Примерно в 5 часов я оказался на Пушкинской улице и пристроился в хвост скорбной очереди. Очередь похоронно, мрачно-скорбно-безмолвно мечтала о продвижении на шаг. Продвижение наступало неожиданно методично, и к 7 часам мы (очередь) достигли Гроба.

Сталин оказался меньше, чем виделось или представлялось раньше. Меньше ростом. Другие его параметры так до конца не выяснены до сих пор.

Я победил! С тех пор я не занимался спортом. Я стал абсолютным суперчемпионом. Меня перестали интересовать действия. Я с ними справился.

На 3-м курсе надвигалась специализация. Два факультета: потерянный навсегда физхим и теперь мой инженерно-химический были насквозь пронумерованы. На ИХТ специальность № 42 – взрывчатые вещества, № 34 – отравляющие вещества, № 5 – технология электровакуумных приборов. Электровакуумных – почти радио! Или больше, чем радио!

Но ежегодная медкомиссия, оценив меня здоровым парнем: еще бы, вырос на кубанском хлебе, меде, рыбе, раках, закалился на погрузках/ разгрузках, подсказала ИХТ деканату – № 42, взрывчатые вещества.

Меня же заинтересовала № 5. Тем более что там оказалась первая в моей жизни девушка, неотвратимо привлекающая меня, – ИрБр[10 - Ира Брудно.].

Но «девушки потом».

Доцент Блинов не хотел меня упускать (№ 42), а профессору Цареву никто особенно (№ 5) интересен не был. Я не стал ходить на лекции Блинова и внимательно слушал Царева в его непростом изложении. На экзаменах у Блинова я получил в зачетку «неуд», а у Царева в дополнительный список и зачетку «отлично».
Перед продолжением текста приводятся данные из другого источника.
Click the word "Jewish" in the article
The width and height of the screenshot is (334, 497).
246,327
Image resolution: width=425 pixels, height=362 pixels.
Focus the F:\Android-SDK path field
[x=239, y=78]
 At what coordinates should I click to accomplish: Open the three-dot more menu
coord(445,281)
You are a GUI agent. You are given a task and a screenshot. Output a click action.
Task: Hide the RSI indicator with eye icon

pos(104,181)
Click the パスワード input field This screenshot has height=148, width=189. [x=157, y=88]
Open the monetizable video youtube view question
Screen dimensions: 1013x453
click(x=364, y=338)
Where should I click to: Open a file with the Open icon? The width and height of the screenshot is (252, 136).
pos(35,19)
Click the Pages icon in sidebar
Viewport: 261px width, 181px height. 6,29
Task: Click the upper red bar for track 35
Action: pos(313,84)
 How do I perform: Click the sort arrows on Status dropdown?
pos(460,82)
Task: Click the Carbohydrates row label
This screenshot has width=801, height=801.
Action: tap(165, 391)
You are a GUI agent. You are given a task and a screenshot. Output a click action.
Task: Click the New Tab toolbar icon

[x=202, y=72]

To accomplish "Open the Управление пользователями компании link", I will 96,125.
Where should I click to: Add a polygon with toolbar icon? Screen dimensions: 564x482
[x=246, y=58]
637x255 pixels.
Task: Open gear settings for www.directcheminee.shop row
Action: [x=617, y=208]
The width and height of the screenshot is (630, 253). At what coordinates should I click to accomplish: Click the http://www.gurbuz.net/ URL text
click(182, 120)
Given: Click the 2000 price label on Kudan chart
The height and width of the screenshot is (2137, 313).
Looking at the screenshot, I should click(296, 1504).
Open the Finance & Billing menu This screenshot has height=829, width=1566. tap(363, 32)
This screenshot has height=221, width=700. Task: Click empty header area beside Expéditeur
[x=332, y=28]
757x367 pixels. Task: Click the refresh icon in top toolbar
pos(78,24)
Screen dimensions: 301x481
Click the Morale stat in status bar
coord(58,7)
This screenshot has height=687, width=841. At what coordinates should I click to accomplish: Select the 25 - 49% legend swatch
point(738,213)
Это был вызов, нахальство, наглость, противостояние, и я был отчислен с начала 4-го курса из МХТИ.

Исключили.

Спасти мог только ректор, и я записался на прием. Николай Михайлович Жаворонков, ректор МХТИ, внимательно выслушал мой сбивчивый рассказ о радиоузлах, детекторных и супергетеродинных приемниках, о провале из-за глаз на физхиме и подписал мой перевод на специальность № 5 МХТИ. Когда через 13 лет на Экспо-67 в Монреале, встретив его с супругой в советском павильоне, я рассказал ему всю историю, он был тронут до слез. Не от драматической истории, а от огромного плаката «Да здравствует МХТИ», которым мы с Мишей Кузнецовым встретили его после 14-часового перелета на ТУ-114 на 2-м этаже советского павильона в разделе «Электроника».

Ирина Брудно, 1954 г.

В отличие от привычного электричества, основные законы и технологии которого были изучены в 18-19 веках, электронные приборы для радиосвязи и тем более для телевидения и радиолокации требовали разработки специальных технологий получения и сохранения внутриприборного вакуума, получения специальных металлов, изоляторов, стекла, керамики, химических соединений. [Если] процессам взаимодействия потоков электронов с электромагнитными полями обучали в нескольких советских учебных заведениях, то технологию производства электронных приборов глубоко, с необходимой физико-технической базой не изучали нигде. На физфаке МГУ профессор Кравцов в основном курсе электронных приборов попутно и очень сжато рассказывал о технологии их производства.